今回の材料
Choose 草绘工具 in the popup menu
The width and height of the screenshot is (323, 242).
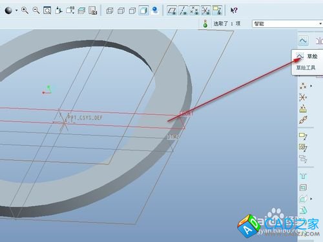click(x=306, y=68)
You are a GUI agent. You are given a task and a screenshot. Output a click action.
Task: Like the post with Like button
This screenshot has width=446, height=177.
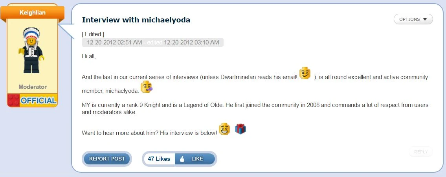195,159
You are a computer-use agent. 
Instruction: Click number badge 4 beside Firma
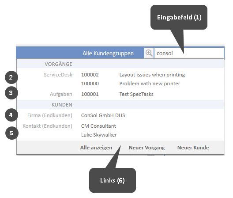pyautogui.click(x=11, y=115)
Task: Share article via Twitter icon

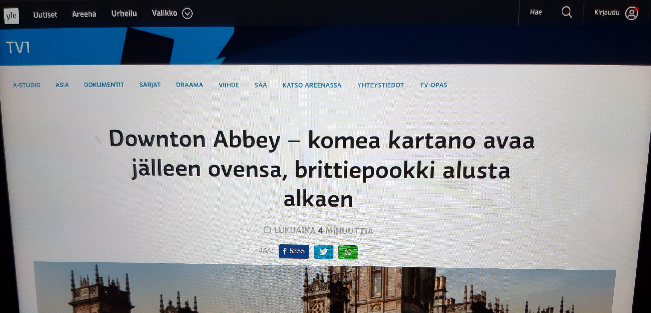Action: [323, 252]
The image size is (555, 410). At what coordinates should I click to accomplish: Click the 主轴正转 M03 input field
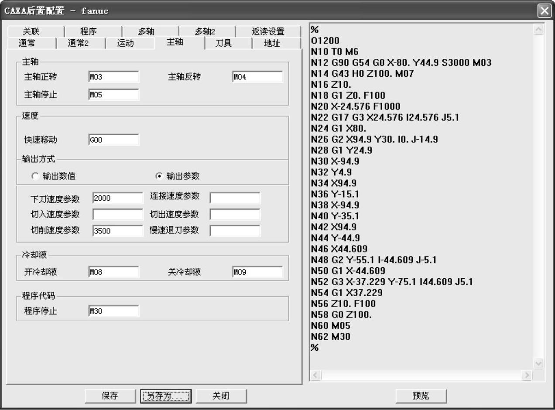coord(113,77)
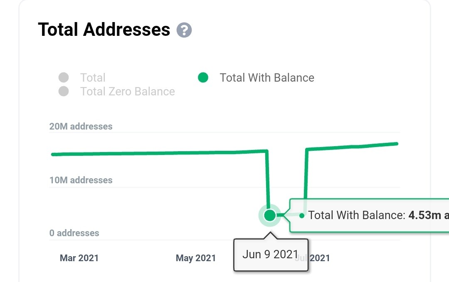Click the Total Addresses chart title

(104, 30)
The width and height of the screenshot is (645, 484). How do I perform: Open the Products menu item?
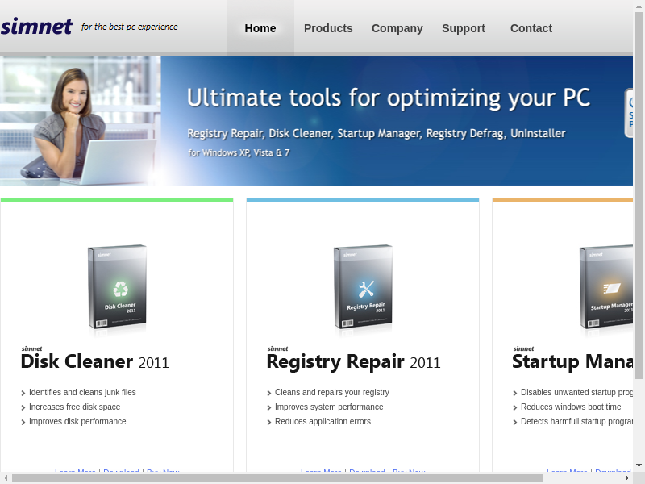(x=328, y=28)
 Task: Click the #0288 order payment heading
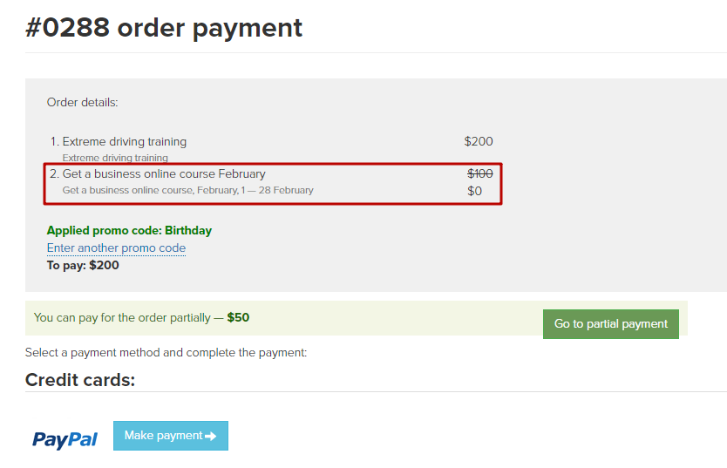click(164, 28)
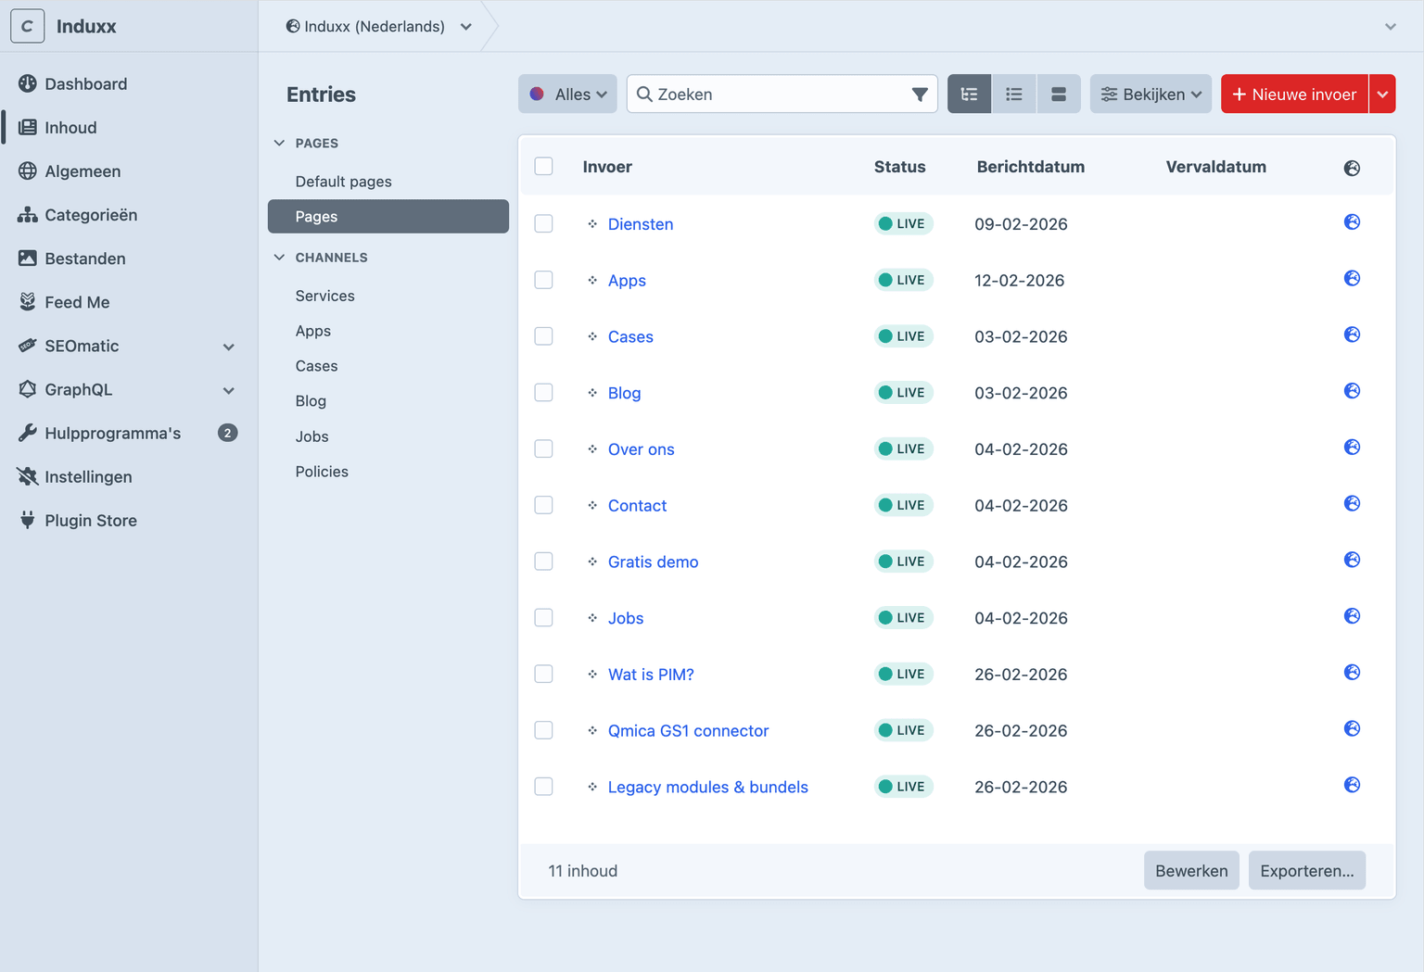Screen dimensions: 1424x972
Task: Switch to table list view icon
Action: 1013,95
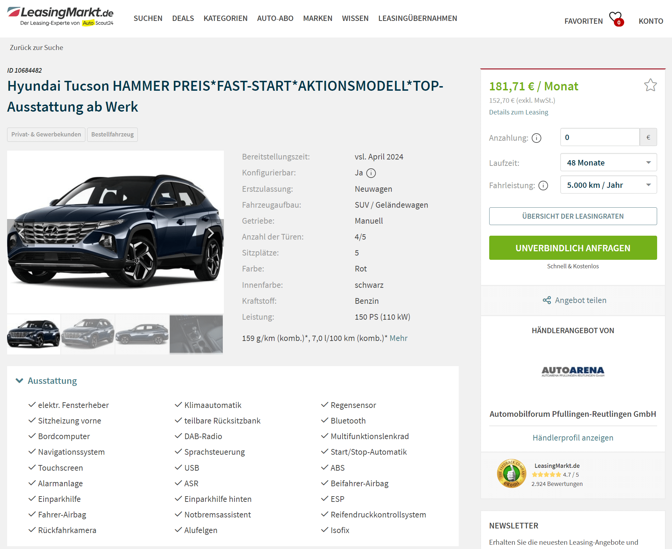The width and height of the screenshot is (672, 549).
Task: Click the eKomi feedback badge
Action: tap(511, 474)
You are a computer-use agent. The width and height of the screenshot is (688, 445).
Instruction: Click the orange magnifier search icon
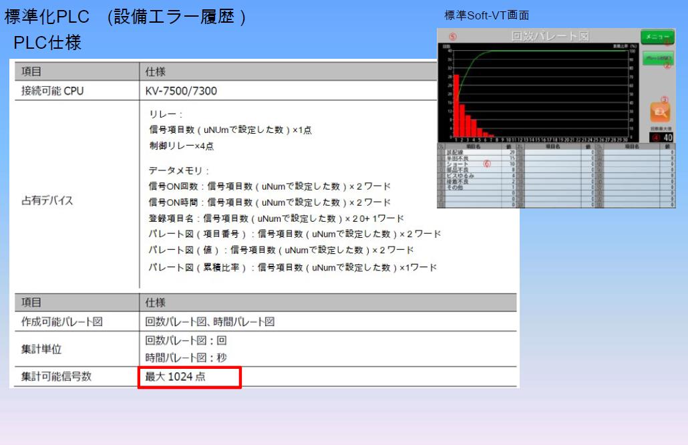(659, 112)
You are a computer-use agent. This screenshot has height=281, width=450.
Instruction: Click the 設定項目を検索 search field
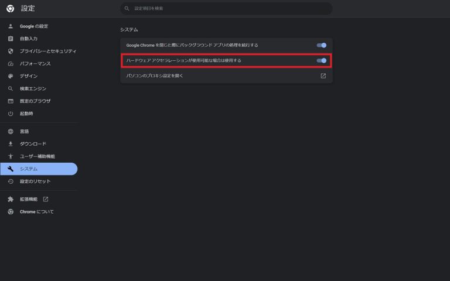tap(229, 9)
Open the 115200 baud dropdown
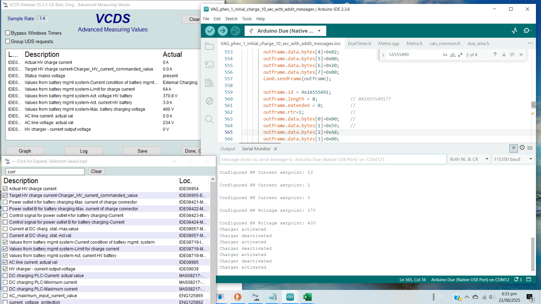The image size is (541, 304). (513, 159)
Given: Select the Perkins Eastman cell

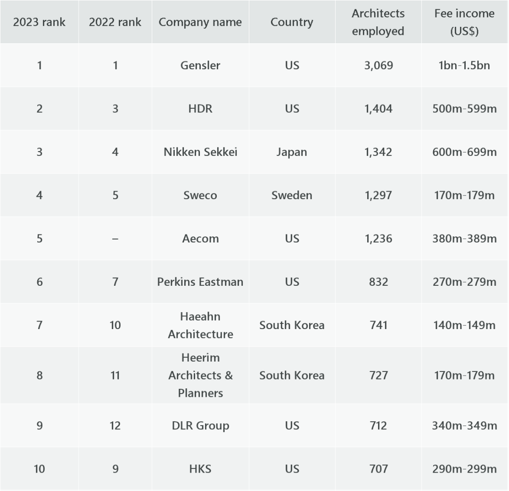Looking at the screenshot, I should [200, 282].
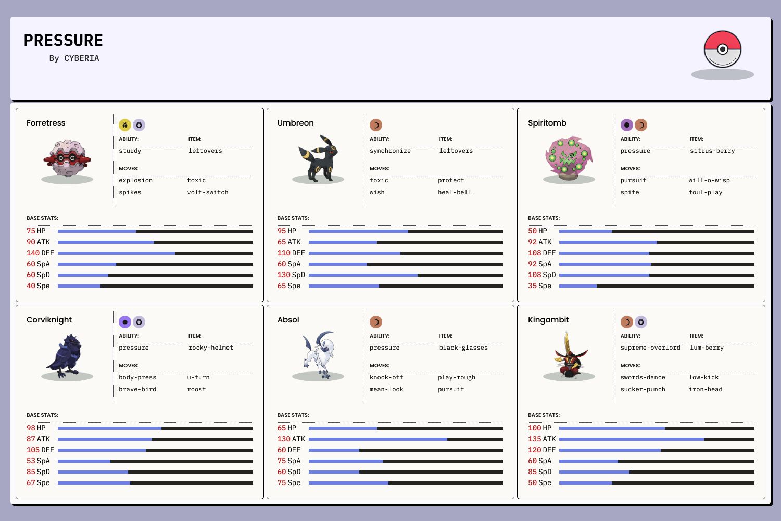Image resolution: width=781 pixels, height=521 pixels.
Task: Click Spiritomb's Dark type icon
Action: click(641, 125)
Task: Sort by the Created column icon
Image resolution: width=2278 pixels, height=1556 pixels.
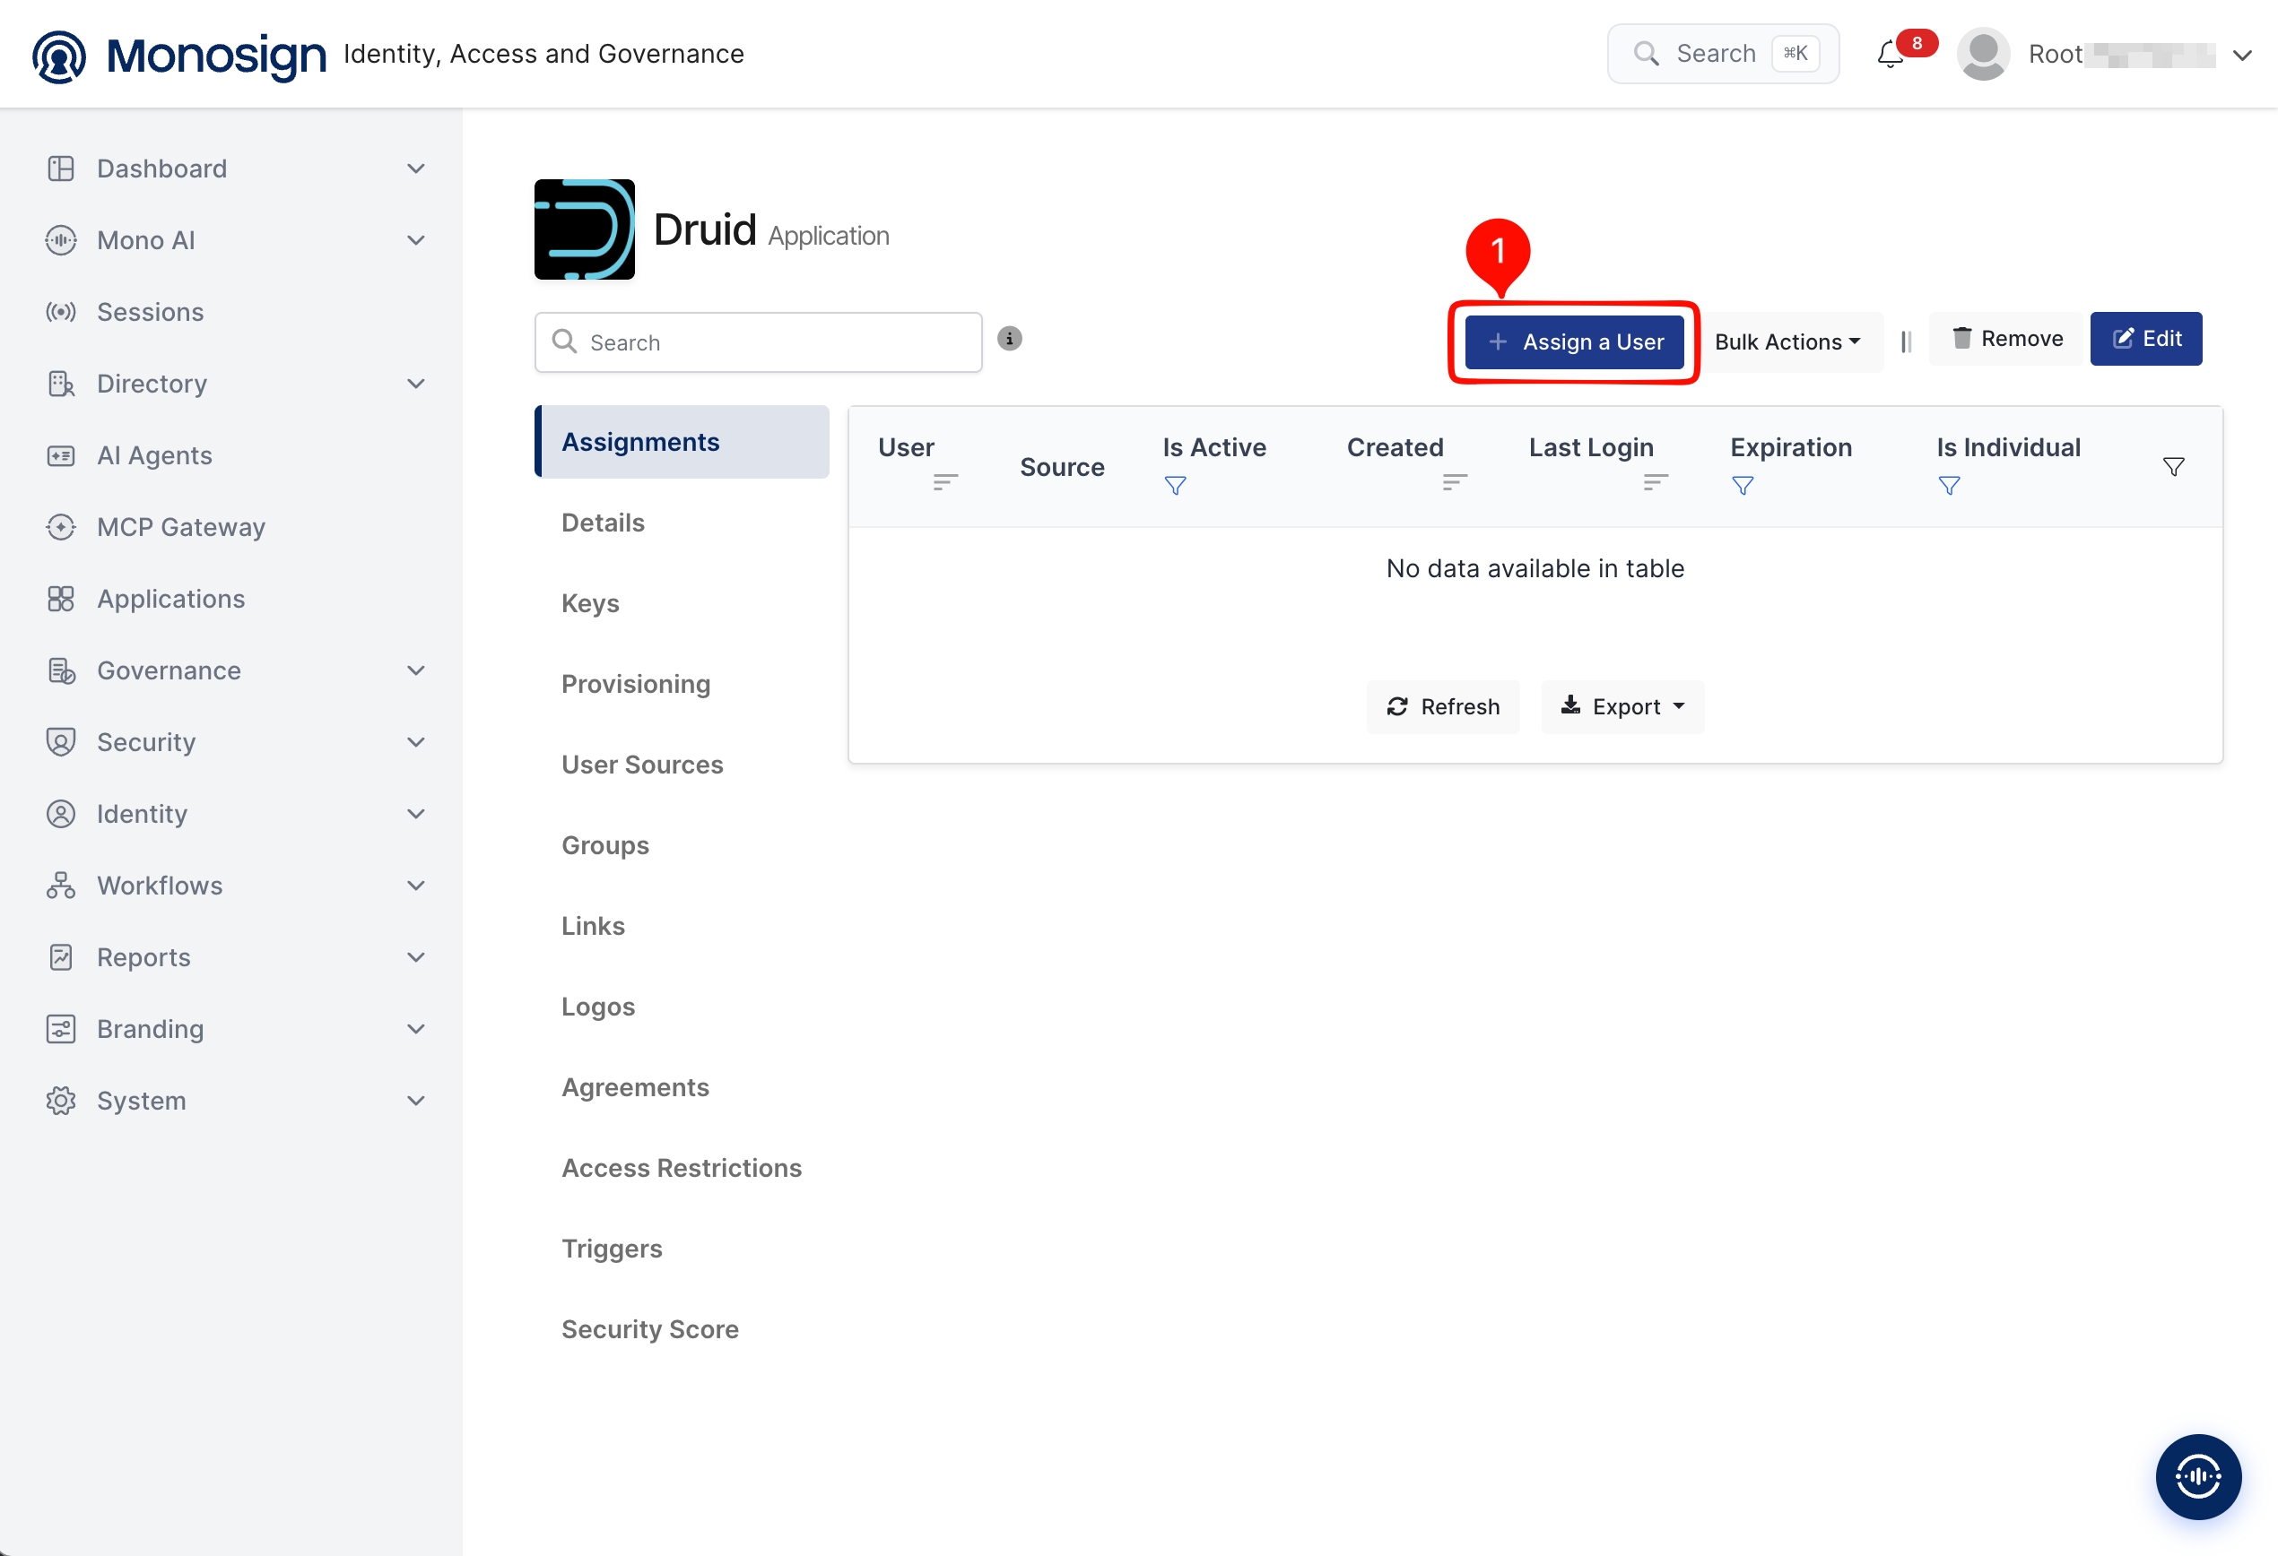Action: coord(1455,482)
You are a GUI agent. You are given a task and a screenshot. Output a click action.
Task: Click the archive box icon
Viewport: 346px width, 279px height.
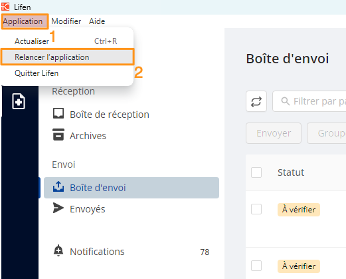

やること
上の行をすべて、1行を1つの文字列にしてJSONの配列で出してください。空の行は入れず、画像も省いてください。

答え
[
  "Choose 草绘工具 in the popup menu",
  "The width and height of the screenshot is (323, 242).",
  "click(x=306, y=68)",
  "You are a GUI agent. You are given a task and a screenshot. Output a click action.",
  "Task: Like the post with Like button",
  "This screenshot has width=446, height=177.",
  "195,159",
  "You are a computer-use agent. ",
  "Instruction: Click number badge 4 beside Firma",
  "pyautogui.click(x=11, y=115)",
  "Task: Share article via Twitter icon",
  "Action: [323, 252]",
  "The image size is (555, 410). At what coordinates should I click to accomplish: Click the 主轴正转 M03 input field",
  "coord(113,77)",
  "Click the Total Addresses chart title",
  "(104, 30)",
  "The width and height of the screenshot is (645, 484). How do I perform: Open the Products menu item?",
  "(x=328, y=28)",
  " Task: Click the #0288 order payment heading",
  "click(164, 28)",
  "Screen dimensions: 1424x972",
  "Task: Switch to table list view icon",
  "Action: 1013,95",
  "The width and height of the screenshot is (672, 549).",
  "Task: Click the eKomi feedback badge",
  "Action: tap(511, 474)",
  "You are a computer-use agent. The width and height of the screenshot is (688, 445).",
  "Instruction: Click the orange magnifier search icon",
  "(659, 112)",
  "You are a computer-use agent. This screenshot has height=281, width=450.",
  "Instruction: Click the 設定項目を検索 search field",
  "tap(229, 9)",
  "Open the 115200 baud dropdown",
  "The image size is (541, 304). (513, 159)",
  "Given: Select the Perkins Eastman cell",
  "Looking at the screenshot, I should [200, 282].",
  "Image resolution: width=781 pixels, height=521 pixels.",
  "Task: Click Spiritomb's Dark type icon",
  "Action: click(641, 125)",
  "Task: Sort by the Created column icon",
  "Image resolution: width=2278 pixels, height=1556 pixels.",
  "Action: coord(1455,482)",
  "You are a GUI agent. You are given a task and a screenshot. Output a click action.",
  "Task: Click the archive box icon",
  "Viewport: 346px width, 279px height."
]